I'm busy working on my blog posts. Watch this space!
Simple Security Screwups: Chase Fraud Customer Support (SSS file)
September 26, 2017
Since my main "theme", if you will, is that security can never be divorced from people behaviors, I figured why not start "writing em when I see em".
I'm gonna call them "Simple Security Screwups" because it sounds cute to my untrained, non-marketer's ear.
So here is one from the other day.
Our culprit today: Chase Banking.
Not the online site, but plain ol' boring customer support over the phone, and more explicitly, the fraud department.
I recently had the occassion to receive a couple of calls from them, and what I found particularly interesting in this context is how they conducted the call - their script, if you will.
Because here is what they do: they call you from some 800 number, and then ask you to validate that you are you. The way they do that is by asking you questions about yourself that supposedly only you should know. They literally start with a line along the lines of "to make sure that you are the person we want to talk to..."
Do you see the problem here?
If not, don't worry, I'll eventually train you to spot these things (obligatory book reference: I have all sorts of examples there, too).
You see, if I'm a scammer, I now have the perfect opportunity to get senitive information about people. Why? because all I need to do is open an 800 number that looks legit (or even similar to the one Chase has except for 1 digit), and then start calling people at random following the Chase validation script! when I get a Chase customer, I can then ask them all sorts of "validation questions", and obtain the sensitive information I need for me to then call Chase myself, pretend that I'm them, and steal their money.
And why should this work, you ask?
Because Chase themselves have trained their customers to expect their fraud calls to proceed along these lines. Their script has made people more susceptible to social engineering.
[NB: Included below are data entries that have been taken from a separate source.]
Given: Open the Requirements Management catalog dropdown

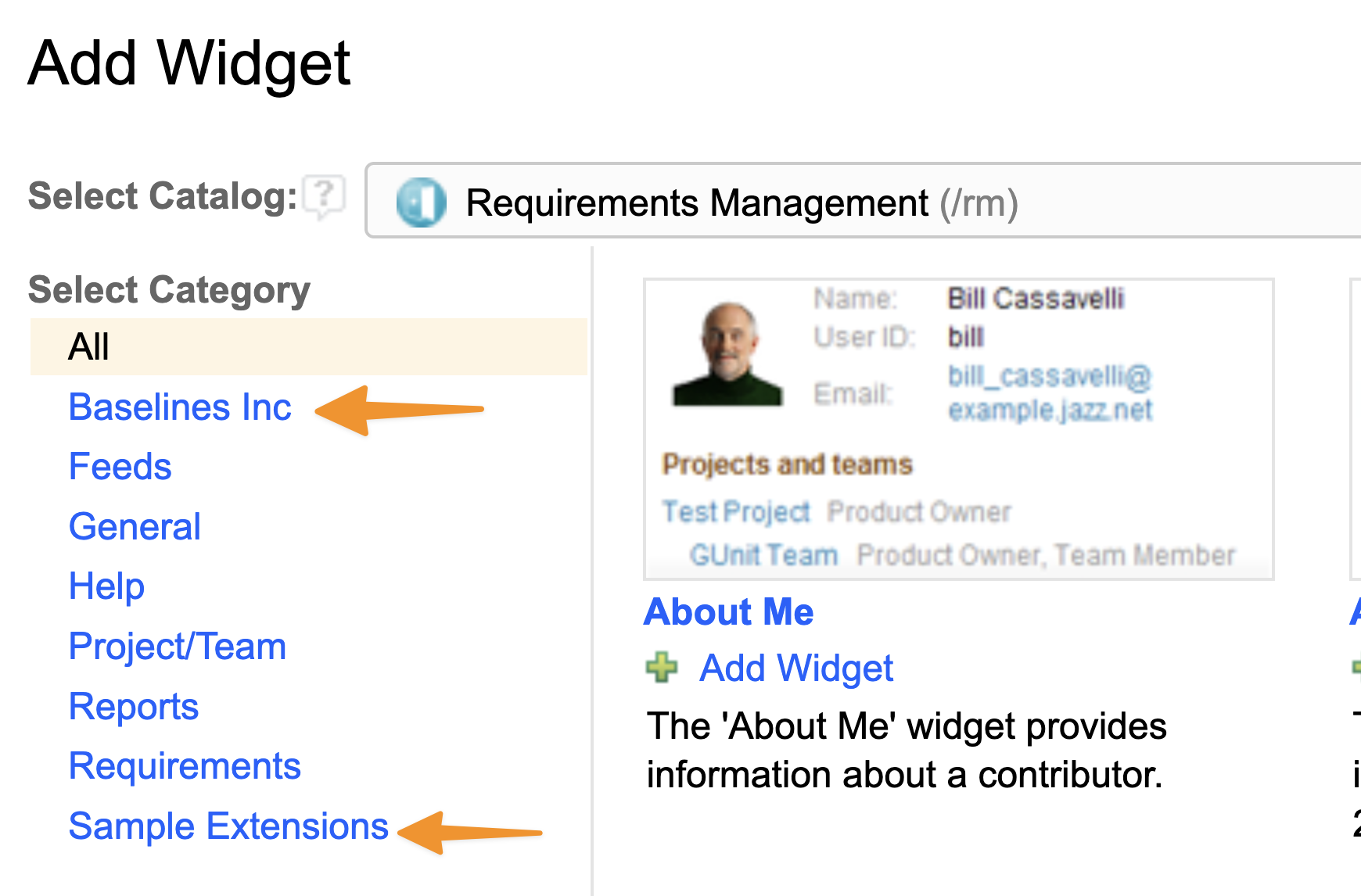Looking at the screenshot, I should click(x=860, y=201).
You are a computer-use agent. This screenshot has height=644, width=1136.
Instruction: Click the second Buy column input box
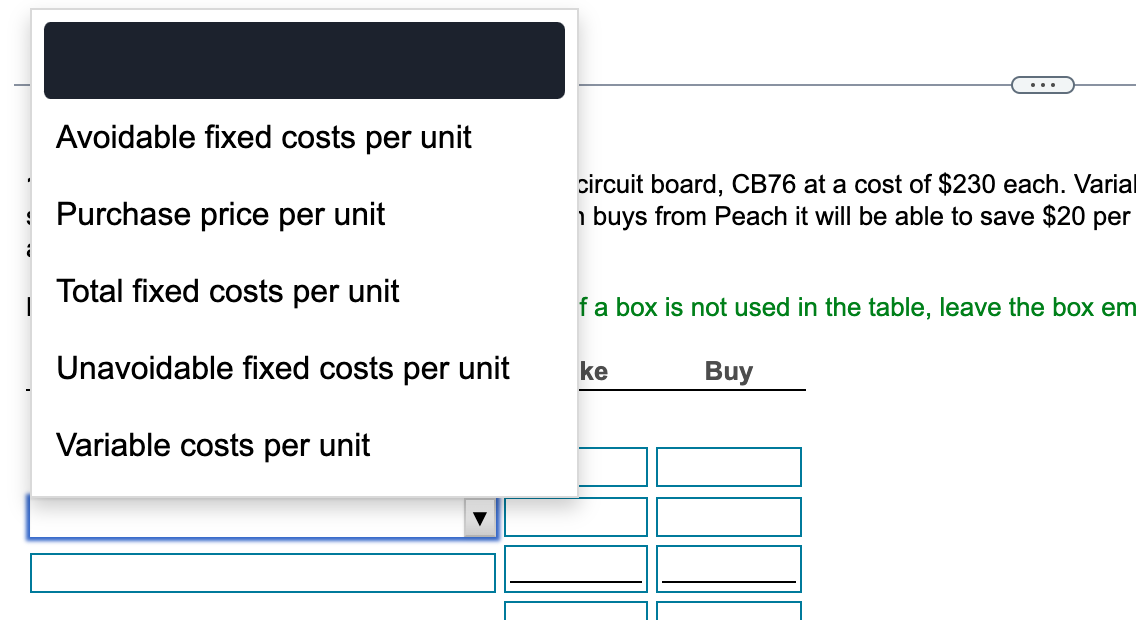point(729,517)
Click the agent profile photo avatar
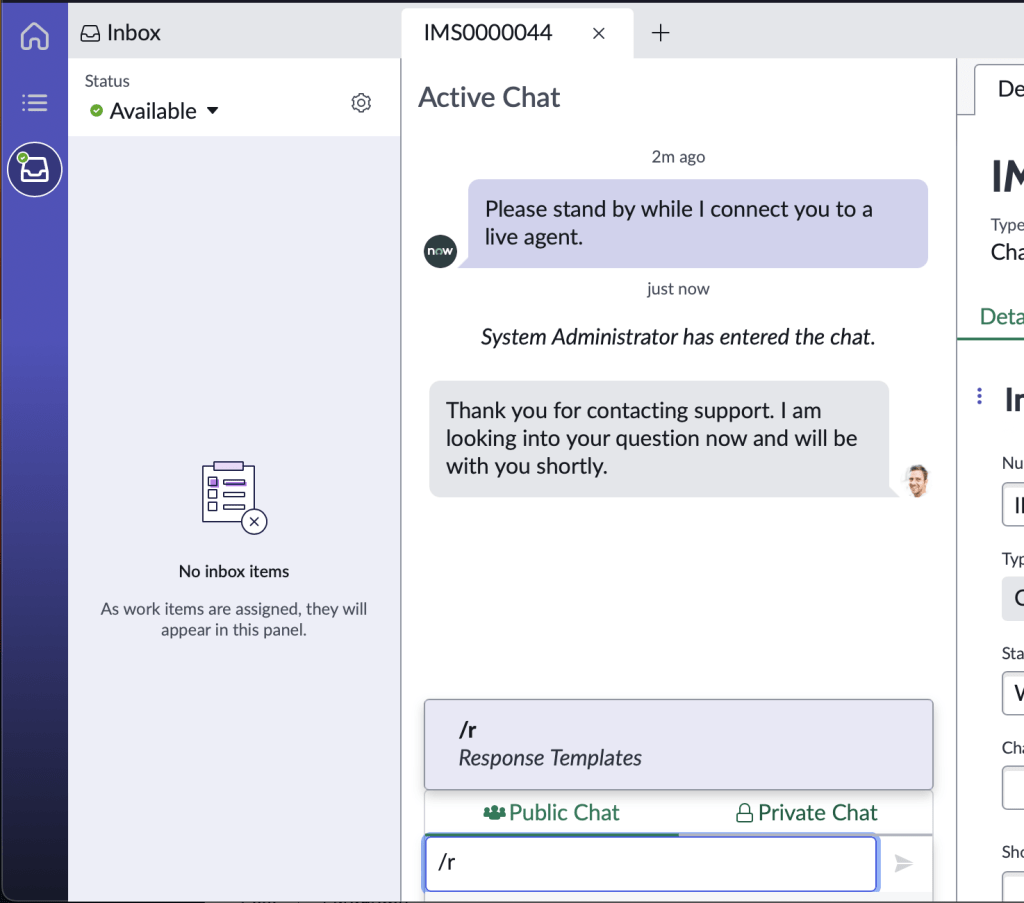Viewport: 1024px width, 903px height. click(x=915, y=480)
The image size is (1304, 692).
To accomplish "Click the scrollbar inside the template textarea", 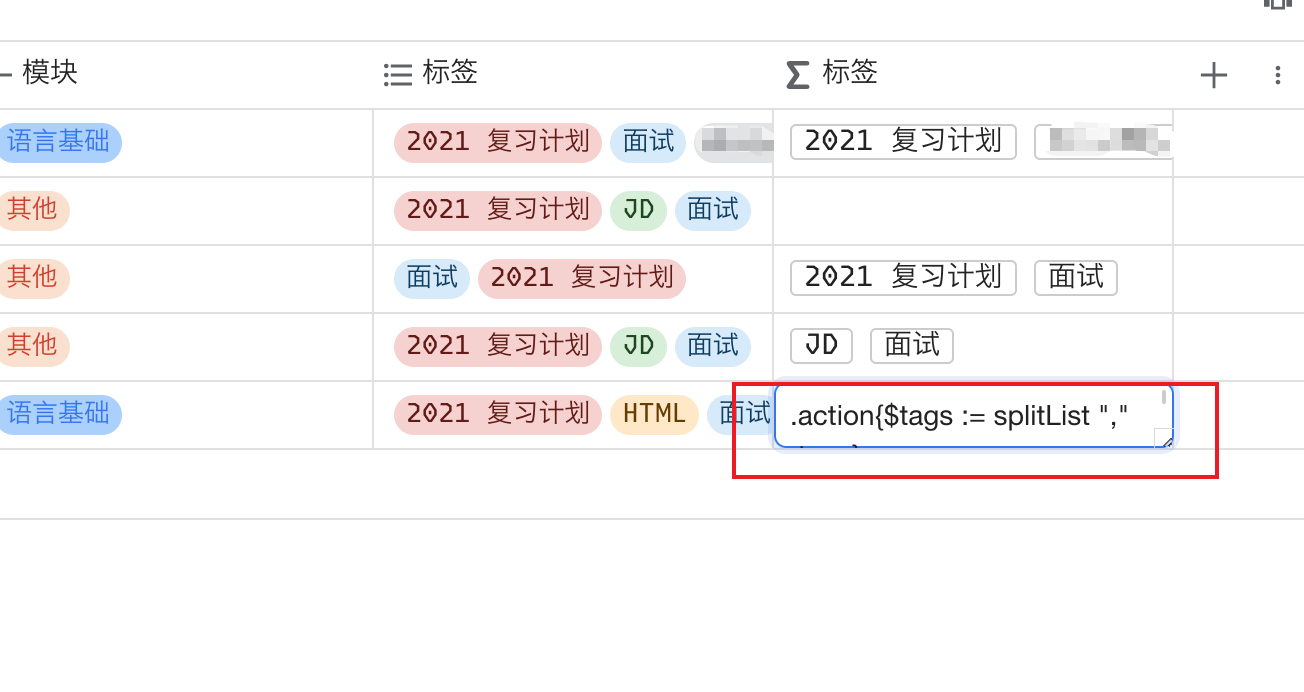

Let me repeat that: Chase's fraud department has set up a phone script that trains people to be more likely to be defrauded - explicitly with respect to their Chase bank accounts, no less.
Designing the script in a better way is easy - a basic two-way challenge-response scenario would work far better, for example.
Chase is bad at this in other ways, too. For example, they ask you for the phone number they should send validation codes to, instead of using the number stored in their system. I can go into all this at a different time, but my main point is that this is happening all around us.
Us, the supposed security pros, keep teaching people how to behave insecurely. And then we're shocked that they do.